The new infections are the highest number for the southern state and its capital, Sydney, since a new surge that began in June, when a Sydney airport limousine driver tested positive for the highly contagious delta variant after transporting international air crews.
The latest infection numbers announced Tuesday in Sydney include at least three deaths.
New South Wales state Premier Gladys Berejiklian announced that the farming town of Tamworth and the coastal tourist spot of Byron Bay have been placed under an immediate seven-day lockdown after at least one person traveled there from Sydney.
Sydney and its more than five million citizens are in the latter half of a strict nine-week lockdown that is due to end August 28, but government officials have indicated it may extend the restrictions into September.
In the neighboring state of Victoria, officials reported 20 new cases Tuesday, an increase from the 11 new cases reported the day before. The state capital of Melbourne, Australia’s second-largest city, is under a lockdown that is scheduled to end Thursday.
Australia has been largely successful in containing the spread of COVID-19 through aggressive lockdown efforts, posting just 37,010 total confirmed cases and 943 deaths, according to the Johns Hopkins Coronavirus Resource Center.

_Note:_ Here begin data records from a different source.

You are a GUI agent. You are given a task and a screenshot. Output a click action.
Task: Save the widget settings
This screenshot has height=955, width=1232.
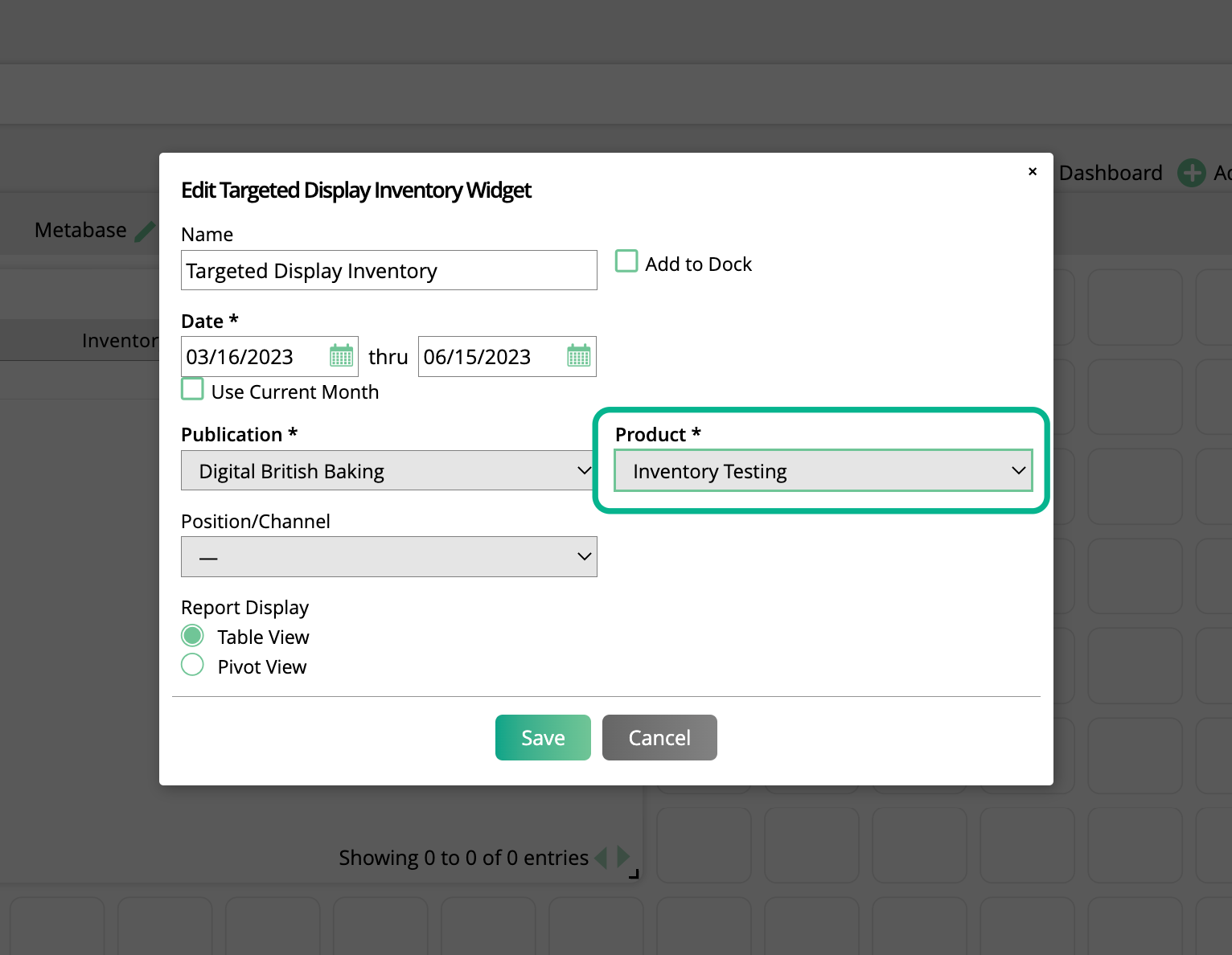click(543, 737)
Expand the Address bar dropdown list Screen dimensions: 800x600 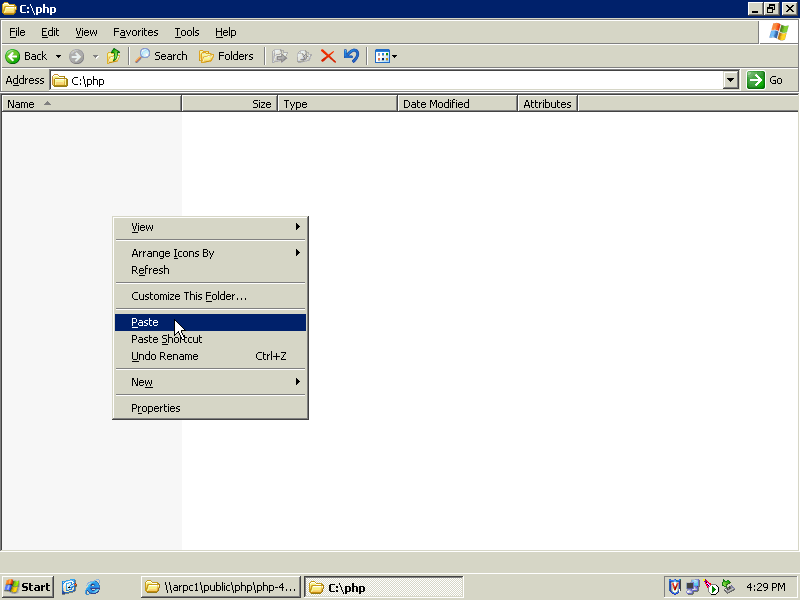(x=730, y=80)
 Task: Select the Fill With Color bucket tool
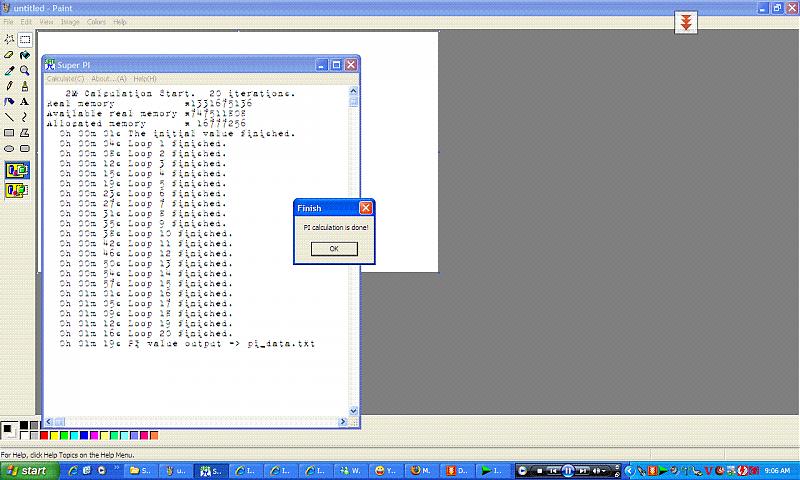click(25, 55)
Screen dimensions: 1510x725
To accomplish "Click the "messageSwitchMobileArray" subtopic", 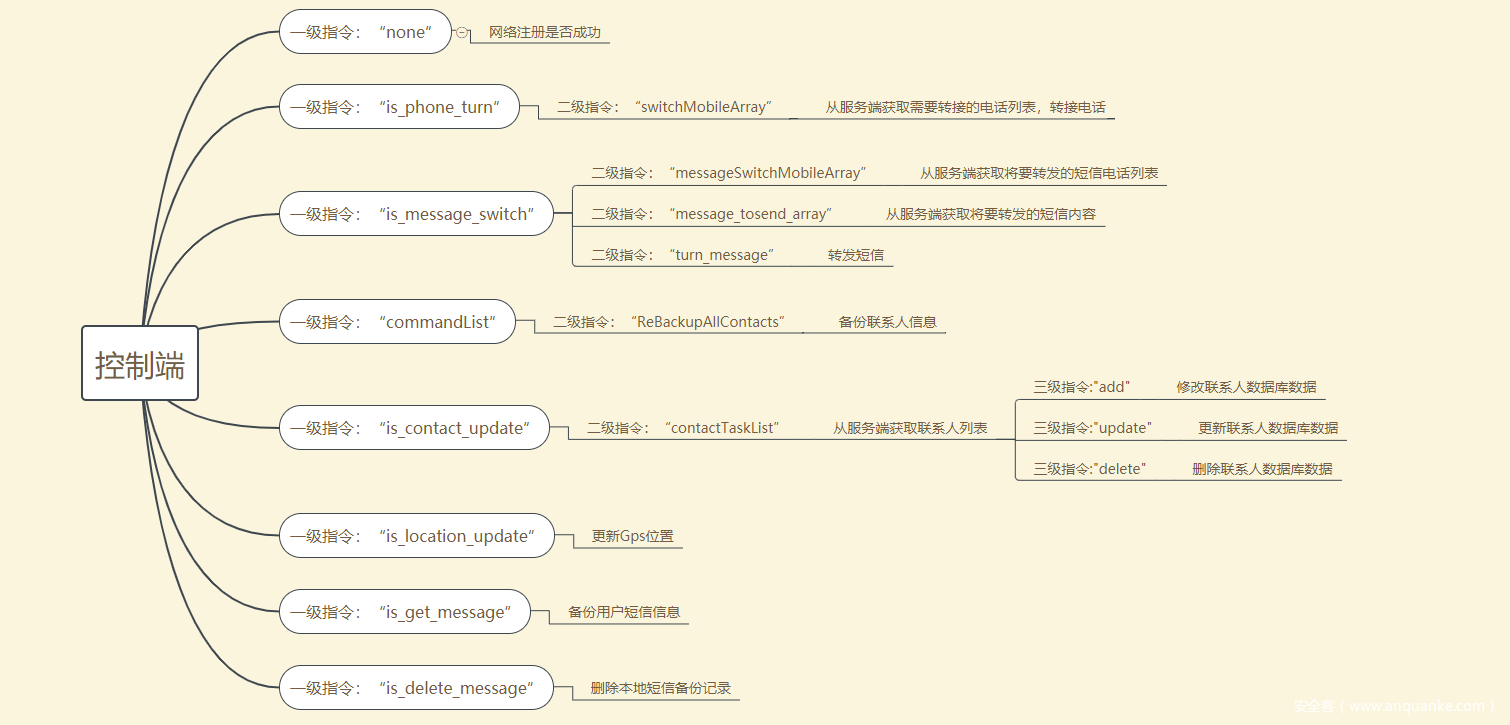I will (x=728, y=173).
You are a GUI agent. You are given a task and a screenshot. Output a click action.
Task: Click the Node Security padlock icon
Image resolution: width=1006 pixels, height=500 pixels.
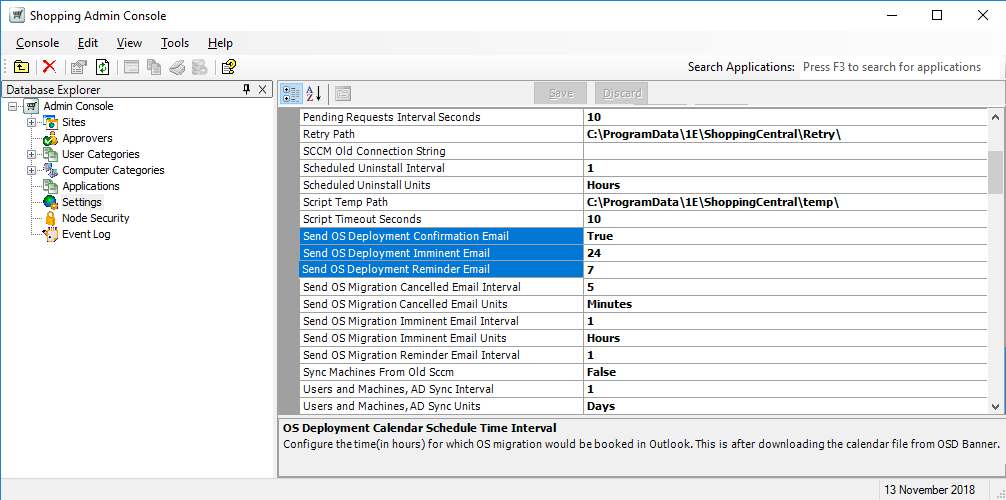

The national government has come under fire for a glacial vaccination effort that has led to just 18 percent of all Australians fully vaccinated.
Prime Minister Scott Morrison acknowledged Tuesday that the country was in a “tough fight” against the delta variant, but pledged that all Australians over 16 years old will be offered a vaccine by the end of the year, saying he wants “everybody around that table at Christmas time.”
High-risk destinations
In the United States, the U.S. Centers for Disease Control and Prevention Monday added seven new destinations to its highest risk level of its COVID-19 travel advisory list.
The CDC has designated Aruba, Eswatini, France, French Polynesia, Iceland, Israel and Thailand as Level 4 locations, which signifies a “very high” risk of contracting COVID-19. The federal health agency says anyone who must travel to those nations should be fully vaccinated.
The latest figures from Johns Hopkins show 203,443,396 million people around the world have tested positive for COVID-19, including 4.3 million deaths. The United States leads in both categories with 35.9 million total confirmed cases, including 617,321 deaths.
India has nearly 32 million total cases, Brazil is third, with 20.1 million. Brazil is second in COVID-19 fatalities with 563,562, followed by India with 428,682.
Some information for this report came from the Associated Press, Reuters and AFP.